The colloquium ends with a panel discussion moderated by New York-based artist Christian Nyampeta. Nzeyimana’s thought is global in scope: How to understand life in its unity, in its essential indivisible propriety? How to build a memory of present-day limits of living, one and indivisible? How to layer the memories that are sometimes contradictory, even though they are all true? How to reconcile the singular national and official memory with the multiple individual and collective memories? The colloquium hopes to contribute to the question of how to live together in the history of the present.

This colloquium is in conjunction with École du soir (The Evening Academy), Christian Nyampeta’s exhibition at SculptureCenter, on view through Dec 16.

École du soir (The Evening Academy) is made possible with financial support from the Mondriaan Fund, the public cultural funding organization focusing on visual arts and cultural heritage. Additional support is provided as part of the Dutch Culture USA program by the Consulate General of the Netherlands in New York.

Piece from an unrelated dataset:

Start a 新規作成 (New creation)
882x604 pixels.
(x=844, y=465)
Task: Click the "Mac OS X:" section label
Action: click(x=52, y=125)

Lead underwriting support of SculptureCenter’s Exhibition Fund has been generously provided by the Kraus Family Foundation with additional support by Toby Devan Lewis.

For more information, contact program@e-flux.com.

Category
Philosophy
Subject
Africa, Identity Politics

Christian Nyampeta is an artist, filmmaker, and researcher living in New York, and working in London, the Netherlands, and Rwanda where he convenes the Nyanza Working Group of the Another Roadmap African Cluster (ARAC). In New York Nyampeta sits on the Board of Directors at Storefront for Art and Architecture in New York, and he is on the board of November magazine. Nyampeta holds a PhD in Visual Cultures at Goldsmiths completed under the supervision of Kodwo Eshun, following the examination of Leela Gandhi and Denise Ferreira da Silva.

Natacha Nsabimana teaches in the anthropology department at the university of Chicago. Her research and teaching interests include postcolonial critique, musical movements, and the cultural and political worlds of African peoples on the continent and in the diaspora.